The report, Investing and Trading in the United States: Red, Purple and Blue, lays out the ways investment preferences, confidence in the economy and wealth vary among geographic and political regions. Red states with a republican majority, for example, were more likely to invest in company-sponsored plans than Democratic blue states. Red states had 28% of their assets allocated to 401(k) investments compared to an average of 11.5% for purple (swing) states and blue states.
"There is a notion that a financial product whether its mutual funds or gold investments or whatever that may be would have more or less equal demand given a large enough area," Javier Paz, a senior analyst at Aite Group and the lead analyst on this year's survey, said. "But something that we're finding out through this report is that the ratio of investors looking for different products more likely follows a different kind of distribution, one that is more like pockets of individual preference for financial products that vary state by state."
Red states also reported abnormally low levels of wealth compared to blue and purple states. Red states comprised 11% of the nation's cumulative total, which was below the 22% survey weight of the red states group. While the survey did not speculate on the differences in investment preference and wealth levels, it did conclude that it could provide "possibly higher margins for wealth management firms with a stake in institutional, managed funds."

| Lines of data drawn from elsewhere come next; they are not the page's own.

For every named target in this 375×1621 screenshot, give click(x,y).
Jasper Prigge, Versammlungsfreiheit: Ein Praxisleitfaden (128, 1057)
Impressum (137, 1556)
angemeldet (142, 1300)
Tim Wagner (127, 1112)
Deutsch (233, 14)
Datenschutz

Meanwhile, swing state voters said that in comparison to red and blue states, they lacked confidence in U.S. equities markets. A quarter of purple state respondents reported being "not confident" compared to 16% and 17% of blue states and red states, respectively.
In addition to a political break-down, Aite Group also looked at wealth trends on a state-by-state basis. Swing states, appropriately, had the most variation within their group in terms of their investment preferences. Voters in the Great Lakes region took a long-term approach to investing while swing state voters in Florida were more likely to place bets on REITs and commodities futures. Those in North Carolina were self-reported to be very comfortable with speculative positions.
Similarly, states that were around large financial centers, such as New York, New Jersey, Pennsylvania and Illinois, are "major hubs for the most active traders." North Carolina, Florida and California (L.A. in particular) also showed signs of high activity, according to the report. Meanwhile states such as Indiana, Michigan, Wisconsin, Ohio and Tennessee all showed an investor/active trader ratio in the five-to-eight range, which indicates "a stronger preference for investing rather than active trading," the survey said.
According to Paz, advisors should take this into account when reviewing the sales of certain financial products. Lower interest in commodities futures in Indiana compared to Florida, for example, may not mean that the broker is doing a poor job of selling the product.
"You shouldn't beat yourself up too much if that's the case. You should alert your superiors that they should lower their expectations sometimes in terms of what traction you should expect in this particular region for this particular product," Paz said.
In its summary, Aite Group acknowledged a couple principal demographic trends may have factored into results. Taking into account adult-age respondents with $25,000 in investable assets, Asians constituted 12% of blue state respondents but four percent in red and purple states. Blue states also had a lower percentage of retirees, 10%, compared to 17% in red and purple states.
To that end, the survey stated that Asian respondents "topped the list" of the largest wealthy minorities in blue and purple states and that, "this group (and not just Hispanic investors) needs to gain more prominence within wealth management marketing budgets - specifically, securing dedicated marketing campaigns and the development of financial products catering to their needs."
The survey, which originally took place in December of 2011, was updated in August of 2012 to include 644 investors with over $10,000 in investable assets outside of company-sponsored retirement accounts.